Pasaron unos días más y luego le propuse matrimonio a Sophie. Habíamos hablado de ello antes, pero esta vez lo saqué del terreno de la conversación, dejándole claro que lo decía en serio. Me di cuenta de que actuaba de un modo desusado en mí (sin sentido del humor, inflexible), pero no podía remediarlo. La incertidumbre de la situación era imposible de soportar, y sentí que tenía que resolver las cosas inmediatamente. Sophie notó este cambio en mí, por supuesto, pero dado que no sabía la razón del mismo, lo interpretó como un exceso de pasión, el comportamiento de un hombre nervioso y excesivamente ardiente, ansioso de conseguir lo que más deseaba (lo cual también era cierto). Sí, me dijo, se casaría conmigo. ¿Realmente había pensado alguna vez que me rechazaría?
—Y también quiero adoptar a Ben —dije—. Quiero que lleve mi apellido. Es importante que crezca creyendo que soy su padre.
Sophie me contestó que no habría aceptado otra cosa. Era lo único que tenía sentido para los tres.
—Y quiero que sea pronto —continué—, lo antes posible. En Nueva York tardarías un año en conseguir el divorcio, y eso es demasiado tiempo, no podría soportar esperar tanto. Pero hay otros sitios, Alabama, Nevada, México, Dios sabe dónde. Podríamos marcharnos de vacaciones, y cuando volviésemos, ya serias libre para casarte conmigo.
Sophie dijo que le gustaba cómo sonaba eso: «libre para casarte conmigo». Si eso exigía irse a otro sitio durante algún tiempo, lo haría, dijo, iría a donde yo quisiera.
—Después de todo —dije—, ya hace más de un año que se fue, casi año y medio. Tienen que pasar siete años hasta que una persona muerta pueda ser declarada oficialmente muerta. Pasan cosas, la vida continúa. Imagínate: ya hace casi un año que nos conocemos.
—Para ser exactos —contestó Sophie—, entraste por esa puerta por primera vez el venticinco de noviembre de 1976. Dentro de ocho días hará exactamente un año.
—Te acuerdas.
—Claro que me acuerdo. Fue el día más importante de mi vida.
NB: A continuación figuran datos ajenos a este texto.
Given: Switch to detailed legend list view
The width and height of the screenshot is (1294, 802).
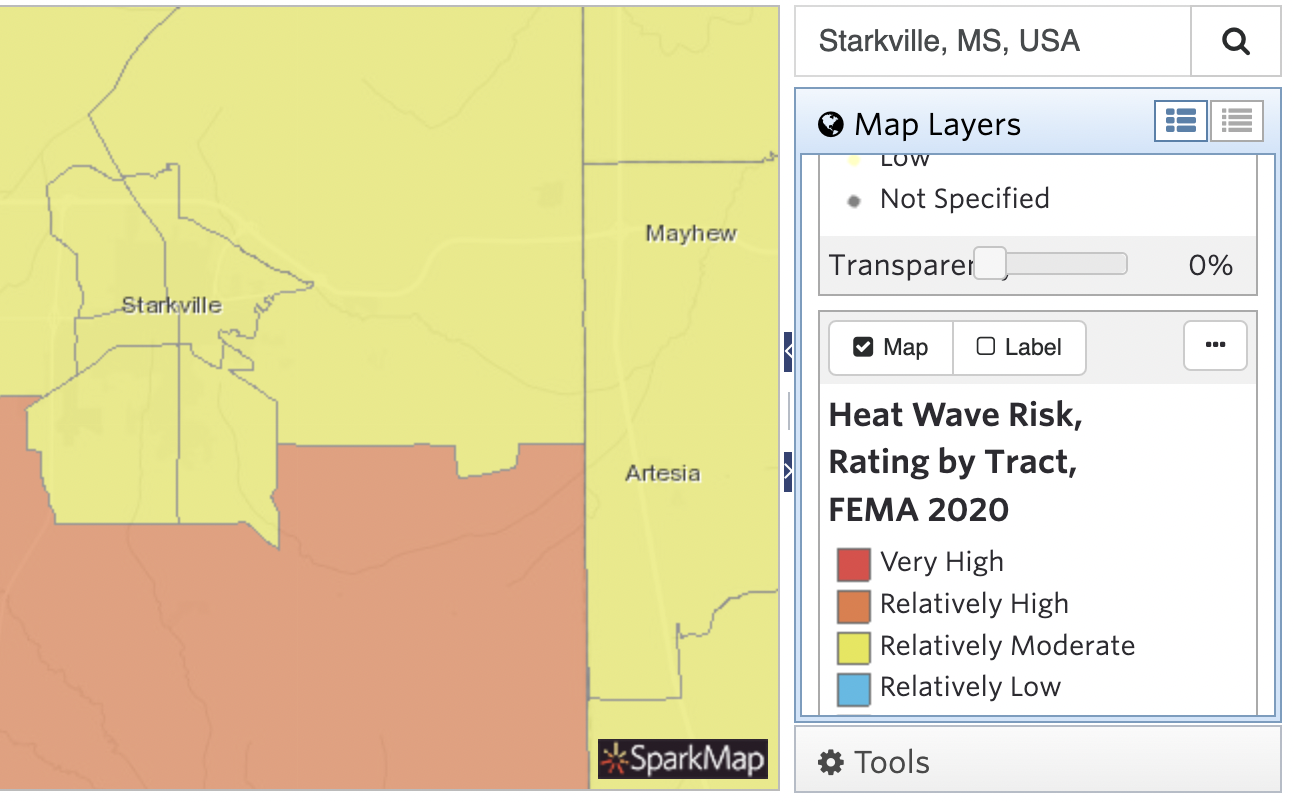Looking at the screenshot, I should click(x=1181, y=122).
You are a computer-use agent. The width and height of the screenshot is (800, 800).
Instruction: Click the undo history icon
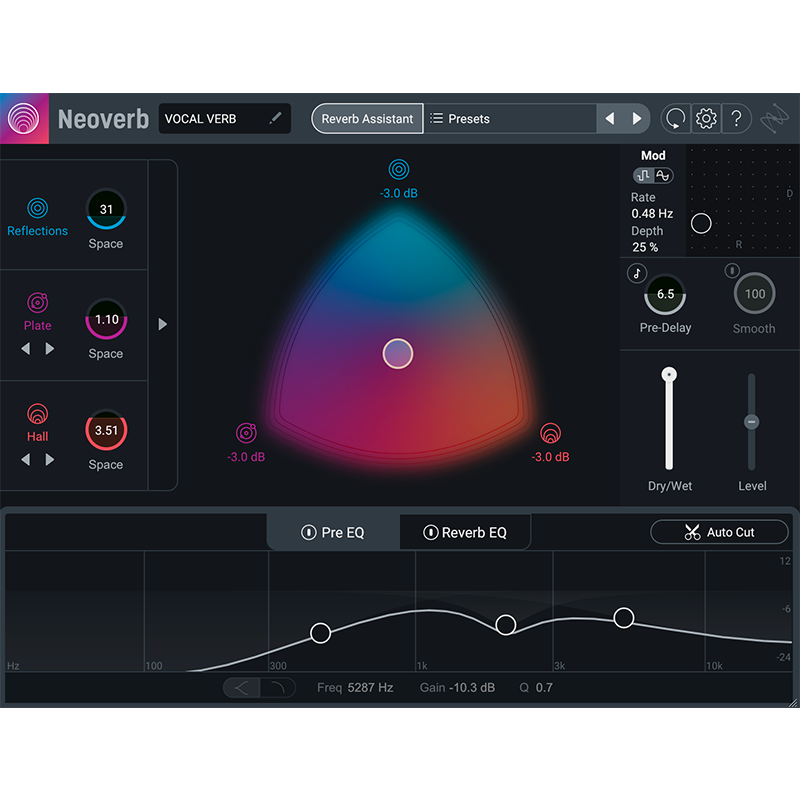pos(674,118)
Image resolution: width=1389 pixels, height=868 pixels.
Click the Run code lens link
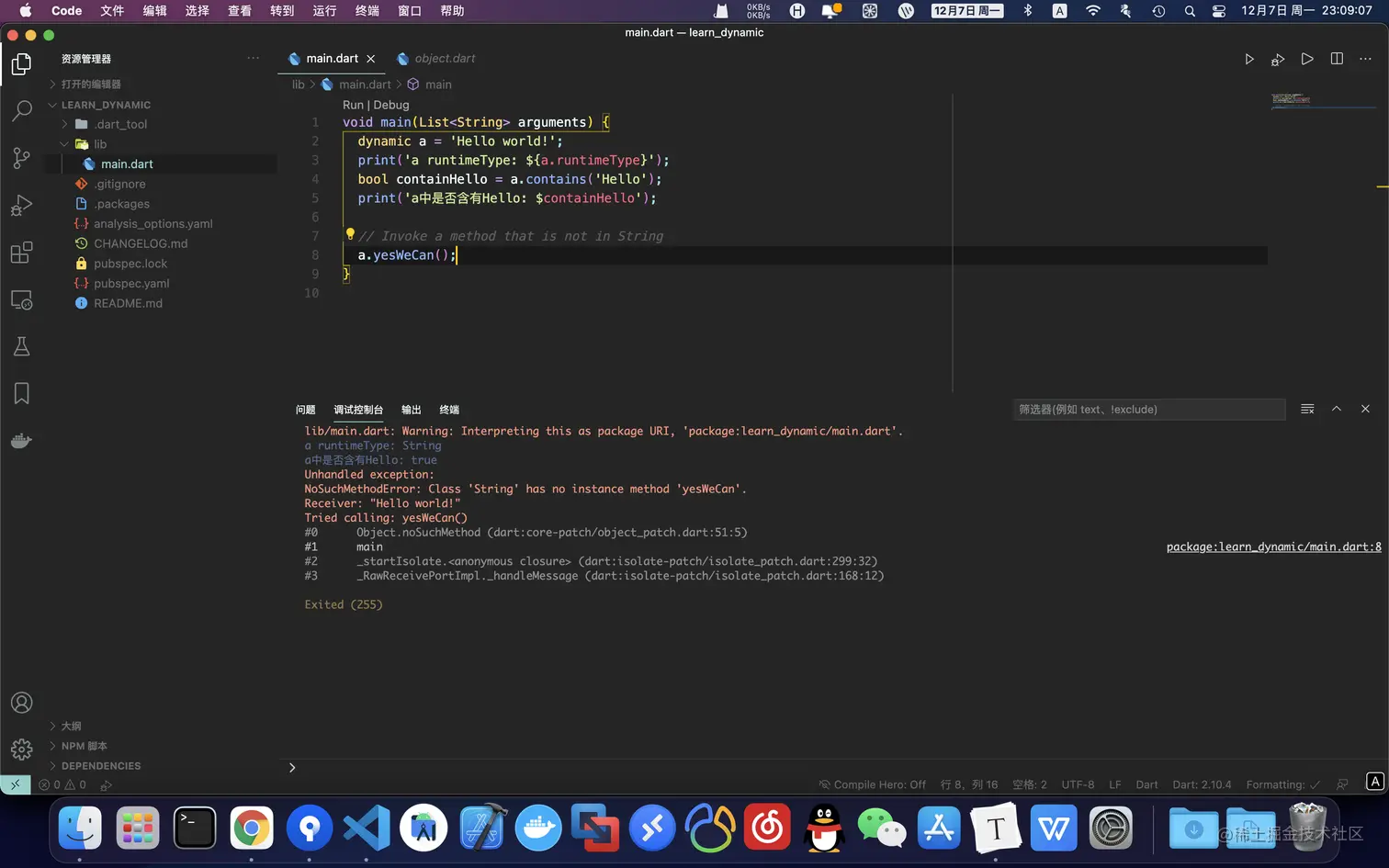(353, 105)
Cogimos un avión con destino a Birmingham, Alabama, el veintisiete de noviembre y volvimos a Nueva York en la primera semana de diciembre. El día once nos casamos en el ayuntamiento y después tuvimos una cena alcohólica con veinte de nuestros amigos. Pasamos esa noche en el Hotel Plaza, pedí que nos subieran el desayuno a la habitación por la mañana y ese mismo día volamos a Minnesota con Ben. El dieciocho los padres de Sophie nos dieron una fiesta de boda en su casa y la noche del veinticuatro celebramos una Navidad noruega. Dos días más tarde Sophie y yo dejamos la nieve y nos fuimos a pasar semana y media en las Bermudas. Luego regresamos a Minnesota para recoger a Ben. Nuestro plan era empezar a buscar piso en cuanto llegásemos a Nueva York. Cuando volábamos sobre el oeste de Pennsylvania después de aproximadamente una hora de vuelo, Ben se hizo pis sobre mi regazo a pesar de sus pañales. Cuando le enseñé la gran mancha oscura en mis pantalones, se rió, batió palmas y luego, mirándome directamente a los ojos, me llamó pa-pa por primera vez.